Kucinich conceded that he had not gotten anywhere with domestic issues, either.
Kucinich also said he was concerned that the convention had been sparsely covered on network television. “Network television has an absolute obligation to cover the political conventions of both political parties,” he said. Television critics have said that the convention was a political infomercial, and that’s why it wasn’t well-covered. “This isn’t supposed to be a scripted Hollywood production,” Kucinich said. “When a convention interests people is when it shows energy and heart. And I’m not saying this doesn’t have it,” he quickly added. “But the networks have an obligation.”
Similar criticisms were voiced at that morning’s breakfast for California’s huge 500-member delegation in their hotel’s ballroom in downtown Boston.
MSNBC’s newest commentator, Willie Brown, said the party needed to rethink its convention strategy and find new ways to attract a younger audience. “There’s a reason why Cheers isn’t on TV anymore,” San Francisco’s newest ex-mayor said.
At the same breakfast, Jesse Jackson said he was giving the speech he couldn’t give the night before—when he had appeared during prime time from the floor.

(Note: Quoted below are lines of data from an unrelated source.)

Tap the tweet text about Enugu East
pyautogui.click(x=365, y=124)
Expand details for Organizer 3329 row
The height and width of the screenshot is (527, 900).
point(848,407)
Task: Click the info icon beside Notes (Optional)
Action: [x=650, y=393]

He opened with a qualifier: “You got to get in line, no matter how excited you are. Even if you’re jumping around, you can’t jump offsides,” he said. Jackson brought up comedienne Whoopi Goldberg’s Bush-and-Dick routine at a Kerry fund-raiser.
“You get Whoopi,” Jackson said, “what do you expect? You’re going to get Whoopi.”
But back in the convention hall that night, as the building filled with delegates for what would be the grand launch of Kerry’s campaign, Fong’s main worry remained the lack of specificity in the platform and in the candidate’s commitments. “After November, it’s a different ballgame,” he said, noting his confidence in both Kerry and Edwards because of their track records in delivering on their promises. “Once we win, I believe that the other things will follow,” he said. “I just want the election to be over so we can get back to discussing issues.”
Fong said he was taking his son to Disneyworld in Florida after the convention was over. Working his way across the now jammed hallway toward the entrance to the convention floor, he turned back and smiled in anticipation of the trip to the Magic Kingdom. “That’s where the real things are happening,” he said.